* **Data to examine**
○ ○ ○ ○ ○

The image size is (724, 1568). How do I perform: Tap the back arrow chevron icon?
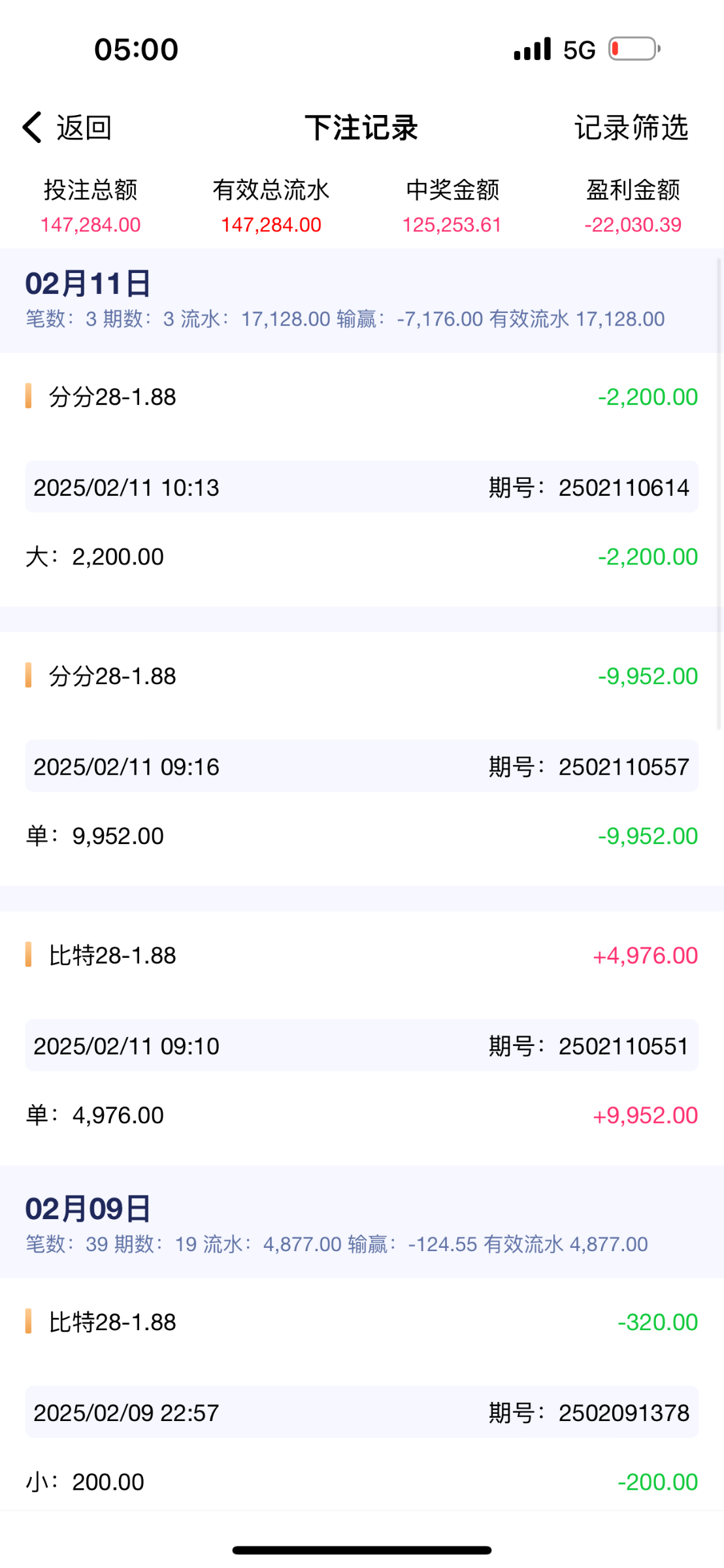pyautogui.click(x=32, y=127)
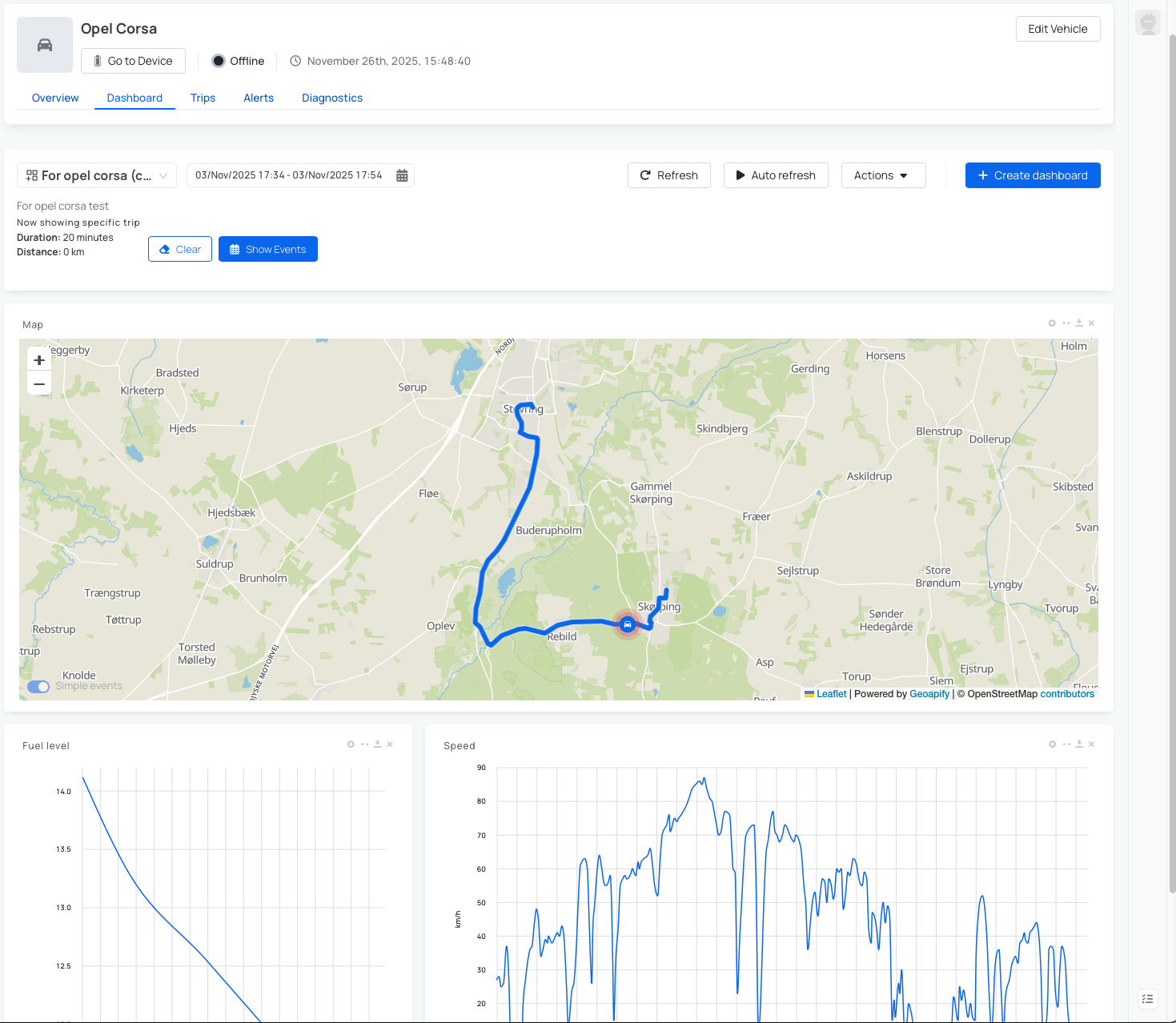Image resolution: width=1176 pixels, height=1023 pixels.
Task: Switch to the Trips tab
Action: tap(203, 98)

○ ○ ○ ○ ○

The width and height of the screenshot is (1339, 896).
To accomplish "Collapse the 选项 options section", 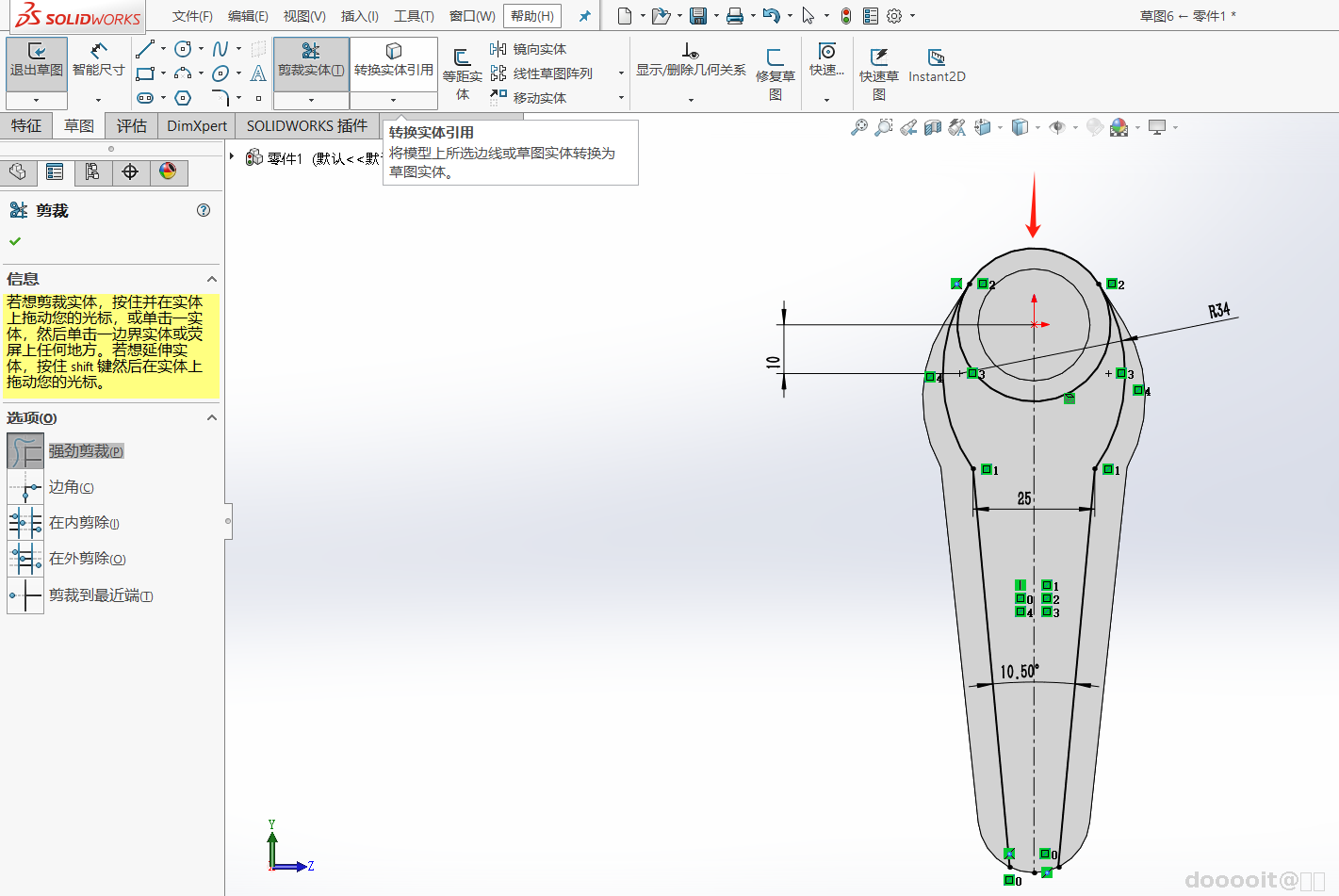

○ ○ ○ ○ ○

* **Task requirements**
Each line above from the one containing "The width and" through the one containing "the 选项 options" is to be returned verbatim. Nothing else, and no pictures.

* **Result of this exercise**
The width and height of the screenshot is (1339, 896).
To accomplish "Collapse the 选项 options section", 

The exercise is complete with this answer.